Я вдруг подумал на полном серьезе, а как же я Натку брошу, нет, невозможно, и еще подумал, что все они валяют дурака, когда говорят, что наука им надоела, — ничего не надоела, наоборот, так и манит, а меня… манит или не манит? Поди разберись.
Мы еще долго болтали о всякой всячине, мама их подбила на обед, мы пообедали и потом распрощались. Честно говоря, очень неплохо провели время, лично я был доволен.
Когда они умотали, я от нечего делать перебрал принесенные подарки и на коробке конфет «Амфибия» увидел в уголке написанные авторучкой два слова: «Не хворай». Буква «н» и буква «х» были подчеркнуты.
Вскоре я поправился и сразу же махнул с группой на Аякс.

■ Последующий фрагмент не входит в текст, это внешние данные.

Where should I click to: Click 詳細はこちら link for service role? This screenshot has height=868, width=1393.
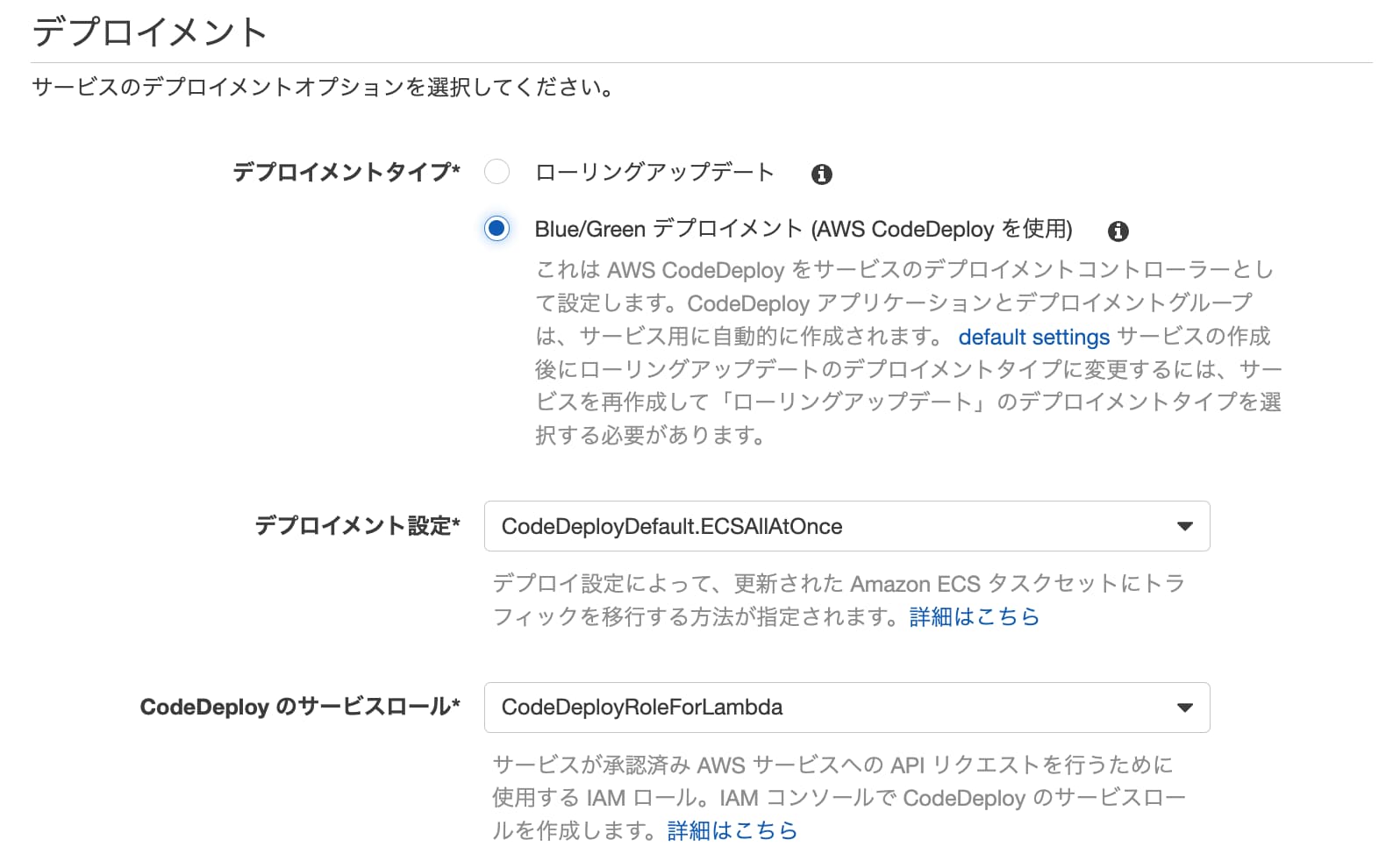click(732, 830)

В день свадьбы дождина лил колоссальный, и, как назло (ну, об этом-то можно было догадаться заранее), мама часа два гоняла меня перед зеркалом, то одно на мне примеряла, то другое, комбинации, варианты, замыслы, а не лучше ли так, а может быть, вот эдак, стой смирно, не крутись, нет, беленький платочек и эти полуботинки смотрятся не эффектно — чистая возня с семнадцатой молекулой: как-никак, первая в жизни свадьба, не школьный вечер… Она решила, что мы с папой пойдем вдвоем, хотя она и была, разумеется, приглашена. Сумма причин: сто лет назад обещала в этот день быть у нее школьная подруга, плюс — дикая мигрень, плюс — бездна дел по дому, плюс — жениха, Юру, никогда не видела, не знакома и прочее.

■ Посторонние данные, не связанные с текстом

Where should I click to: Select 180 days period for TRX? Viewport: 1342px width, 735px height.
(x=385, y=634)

На папе был темно-серый костюм, на маме (для подруги) особо модное платье типа кольчуга — действительно, кольчуга, только из очень-очень мелких звеньев какого-то архилегкого металла, оно все переливалось на маме, блестело, даже змеилось как-то, лицо у мамы было розовенькое, нежное, очень симпатичное, и я, может быть впервые в жизни, глядя на нее и на папу рядом, вместе, из-за того, наверное, что шел на свадьбу и о свадьбе думал, увидел вдруг, что они не просто папа и мама, а муж и жена, и как вообще они хорошо подходят друг к другу.